半田市教育委員会賞
「コロナ禍 その過程で学んだこと」

半田市立青山中学校 2年

青木 愛結那あおき あゆな

 自粛期間は私にとって自分を見つめ直す期間となった。本来であれば、「新しく友達ができました。」とか「初めての先生の授業で緊張しました。」とか書いていただろう日記帳の四月コーナー。「新学年にも慣れてきました。」などと書いていただろう五月コーナー。しかし今年はというと、緊急事態宣言に伴い、学校が臨時休校となったことで、内容はほとんど家庭内であったことへと一変した。

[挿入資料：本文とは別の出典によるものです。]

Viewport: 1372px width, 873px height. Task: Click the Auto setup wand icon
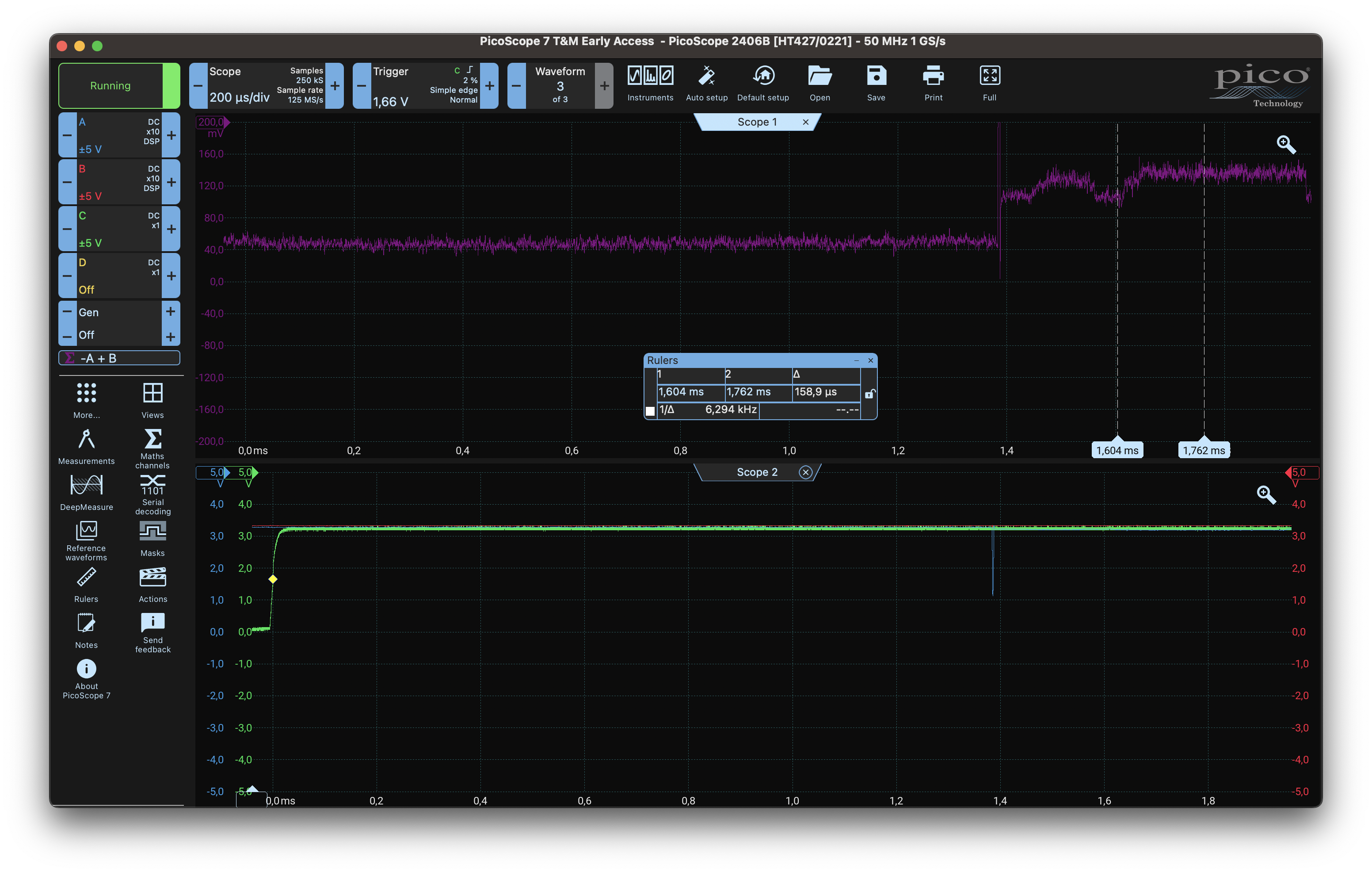[x=706, y=76]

 ある日、いつものように見ていた報道番組に突然テロップが流れ、私は言葉を失った。「タレントの志村けんさん(70)が新型コロナウイルス肺炎のため死去」自分の年齢的に、知っている有名人が亡くなるということは、あまり経験したことが無かったので、とても驚いた。それから数日間は志村さんの訃報のニュースが流れ、沢山の人々がその死にコメントを残した。その中で私が心を動かされたコメントがある。「志村さんも自分がコロナに感染したって分かってないまま逝ったんじゃないかな。」その言葉を聞いた瞬間、胸がギュッと熱くなり、悔しくなった。この言葉を聞いて、人の命はとても儚く、このように突然奪われてしまうこともあるのだと痛感し、そして「今、この瞬間」を大切にしようと心に決めた。その為にも、この自粛期間を無駄にはしまいと、一日の振り返りを毎日日記帳に記すようにした。また、一日の充実度を自己判断し、毎日◎○△で記録した。そんな日記帳は毎晩見返し、もし今日が人生最後の日になったとしても、本当に悔いは残らないのかと自問自答を繰り返した。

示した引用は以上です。